WATCH: 2 Chicago Cops Resign in Face of Firing Over Off-Duty Beating a Decade Ago

December 9 2016

Two Chicago police officers have resigned in the face of their firing over the off-duty beating of a restaurant patron on the Northwest Side more than a decade ago.

Brian Murphy and Jason Orsa, both 12-year department veterans, stepped down effective Dec. 1, said police spokesman Frank Giancamilli.

Their resignations came a little more than a week after the Illinois Supreme Court denied an appeal of their dismissals and before the Chicago Police Board could move to fire them as soon as its monthly meeting Thursday night.

Even though the police board had originally dismissed the two officers in January 2011, both still remained on the force more than a decade after the incident because a Cook County judge had overturned their firings in 2012. They were reinstated on the force and given back pay.

Murphy, Orsa and another officer, Daniel McNamara, had allegedly just been drinking at a nearby bar when they went to eat at the Taco Burrito King restaurant at Higgins and Harlem avenues during the early morning of March 24, 2006. The trio, along with a Marine friend who had just returned from Iraq, were sitting at a table when Obed “OJ” DeLeon walked inside the restaurant and complained about a car blocking the parking lot.

Two Chicago cops face firing decade after off-duty beating captured on video
Murphy jumped up from his seat, pointed his pistol at DeLeon’s head and shoved him against a wall, surveillance video shows.

Orsa, McNamara and their friend also joined in. DeLeon was punched, knocked down twice, kicked, hit and held facedown on the floor of the crowded restaurant. His shirt was ripped off, revealing gang tattoos on his body.

Five years later, the police board fired Murphy and Orsa after two eyewitnesses and video confirmed they had started the fight.

Cook County Judge Kathleen Pantle reversed the board’s decision, pointing to the delayed, four-year investigation by Chicago’s police oversight agency, saying the officers were unable to track witnesses closer to the time of the attack. She also blasted DeLeon as a gang member.

But in August, a three-judge panel of an Illinois appeals court upheld the dismissals, noting that Murphy could have been fired just for pulling out his weapon “unprovoked” in the restaurant.

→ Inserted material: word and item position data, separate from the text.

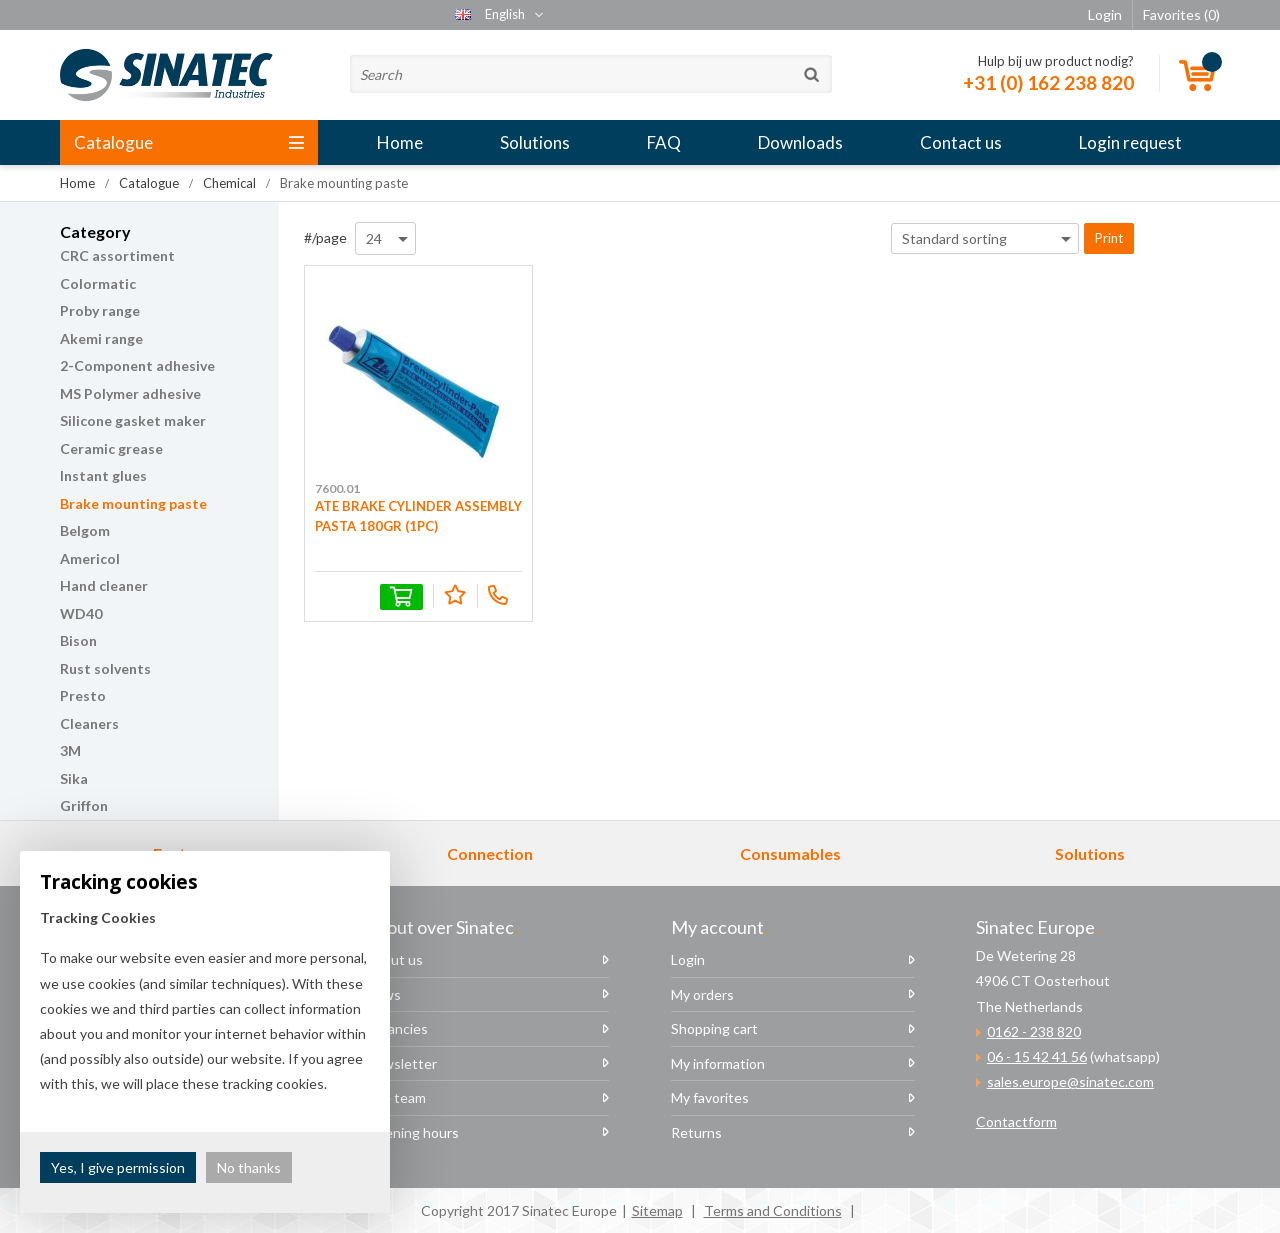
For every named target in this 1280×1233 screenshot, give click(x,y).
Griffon (84, 805)
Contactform (1016, 1121)
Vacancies (396, 1028)
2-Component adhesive (137, 365)
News (383, 994)
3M (70, 750)
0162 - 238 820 (1034, 1031)
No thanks (249, 1167)
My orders (702, 994)
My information (718, 1063)
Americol (90, 558)
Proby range (100, 310)
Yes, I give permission (118, 1167)
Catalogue (189, 142)
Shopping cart (714, 1028)
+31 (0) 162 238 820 (1048, 82)
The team (395, 1097)
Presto (83, 695)
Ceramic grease (111, 448)
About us (394, 959)
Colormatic (98, 283)
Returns (696, 1132)
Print (1109, 238)
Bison (78, 640)
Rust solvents (105, 668)
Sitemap (657, 1210)
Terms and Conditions (773, 1210)
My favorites (710, 1097)
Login (688, 959)
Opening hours (412, 1132)
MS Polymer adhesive (130, 393)
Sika (74, 778)
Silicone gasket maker (133, 420)
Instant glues (103, 475)
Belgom (85, 530)
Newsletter (401, 1063)
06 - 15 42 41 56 (1037, 1056)
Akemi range (101, 338)
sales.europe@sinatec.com (1070, 1081)
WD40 (81, 613)
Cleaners (89, 723)
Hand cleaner (104, 585)
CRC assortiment (117, 255)
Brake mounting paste (133, 503)
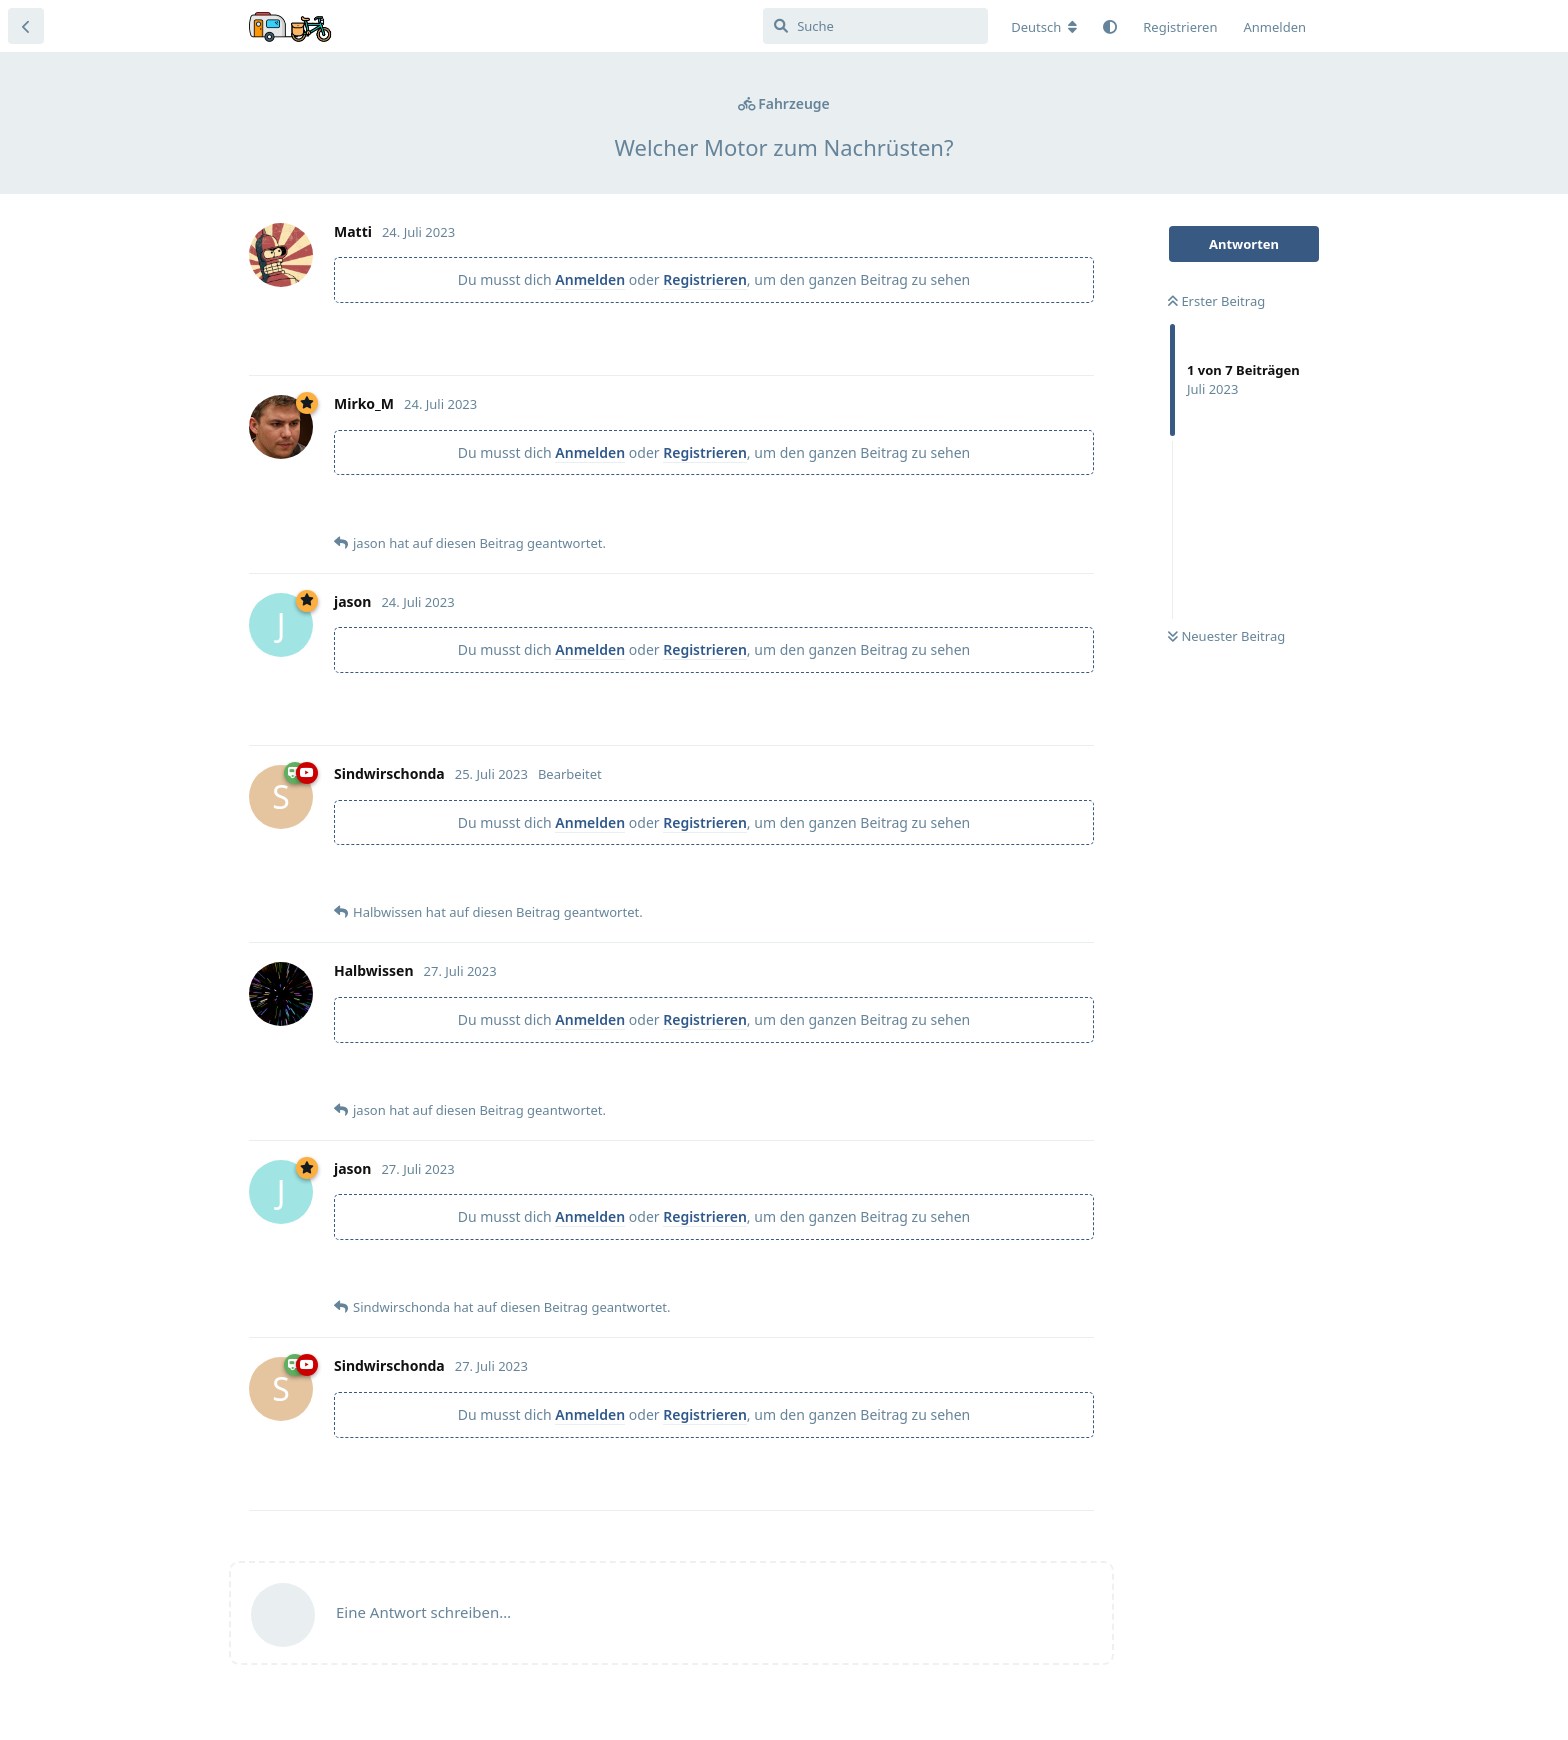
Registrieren (705, 279)
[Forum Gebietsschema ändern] (1044, 27)
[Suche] (875, 26)
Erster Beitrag (1216, 301)
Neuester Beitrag (1226, 636)
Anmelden (590, 279)
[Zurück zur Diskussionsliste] (26, 26)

The court held that Orsa had repeatedly and unjustifiably kicked DeLeon and that the two officers attempted to cover up what happened. The court also rejected their contention during the police board hearing that DeLeon started the conflict by yelling the gang slogans and boasting he was a cop killer.

A front-page Tribune article about the appeals court reversal quoted two eyewitnesses who were also arrested as expressing surprise to learn from a reporter that both officers were still then on the force.

The officers appealed to the state Supreme Court, but it was denied Nov. 23, according to a spokesman for the court and Max Caproni, the police board’s executive director.

In its original ruling in 2011, the police board found insufficient evidence to prove McNamara took part in the beating but suspended him for 18 months for failing to tell supervisors of his and the other officers’ involvement in the altercation.

The board also gave one of two sergeants who responded to the restaurant, Louis Danielson, a six-month suspension for not going inside the restaurant or trying to find out who had a gun.

But the city dropped Danielson’s suspension after Murphy and Orsa won their jobs back, clearing his record and awarding him back pay. After the appellate court reversed the judge’s decision, however, the city chose not to pursue Danielson’s suspension, said Giancamilli, the police spokesman.

A few days after the beating, DeLeon lodged a complaint against the police. But it wasn’t until a year later that the officers were questioned by investigators for the Independent Police Review Authority, Chicago’s much-maligned agency that investigates the most serious allegations of police misconduct. In those interviews, the officers alleged for the first time that DeLeon had threatened police and yelled gang slogans in the restaurant.

Eighteen more months passed before IPRA tried to interview the sergeant who approved the criminal charges against DeLeon and two eyewitnesses, but he had retired by then, records show.

Records also show the IPRA investigation limped along for years. One investigator asked supervisors for extensions on deadlines at least 23 times, according to the records.

Finally, in 2010, four years after the incident, then-police Superintendent Jody Weis brought formal administrative charges against the officers, seeking their dismissal, before the police board.